What is asked |
In the rows, change every "How do I perform" to "How can I carry out" in the part that opens with the line containing "The height and" and closes with the line containing "Screen dimensions: 865x513". Rewrite only that part, with nothing else altered.

(Entries taken from a collection)
***

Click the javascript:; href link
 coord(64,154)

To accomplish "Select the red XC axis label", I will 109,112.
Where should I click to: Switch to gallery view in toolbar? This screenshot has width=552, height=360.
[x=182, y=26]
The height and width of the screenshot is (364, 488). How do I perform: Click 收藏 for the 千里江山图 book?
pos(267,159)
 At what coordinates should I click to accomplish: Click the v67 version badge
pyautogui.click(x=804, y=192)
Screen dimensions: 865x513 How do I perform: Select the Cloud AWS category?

***

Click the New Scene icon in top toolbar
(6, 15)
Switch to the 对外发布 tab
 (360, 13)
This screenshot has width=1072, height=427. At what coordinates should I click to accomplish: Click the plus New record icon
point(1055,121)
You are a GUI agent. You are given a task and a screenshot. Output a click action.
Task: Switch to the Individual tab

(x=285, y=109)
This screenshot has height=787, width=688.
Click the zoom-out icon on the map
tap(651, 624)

***

Result |
The height and width of the screenshot is (364, 488). How can I carry out: Click 收藏 for the 千里江山图 book?
pos(267,159)
 At what coordinates should I click to accomplish: Click the v67 version badge
pyautogui.click(x=804, y=192)
Screen dimensions: 865x513 How can I carry out: Select the Cloud AWS category?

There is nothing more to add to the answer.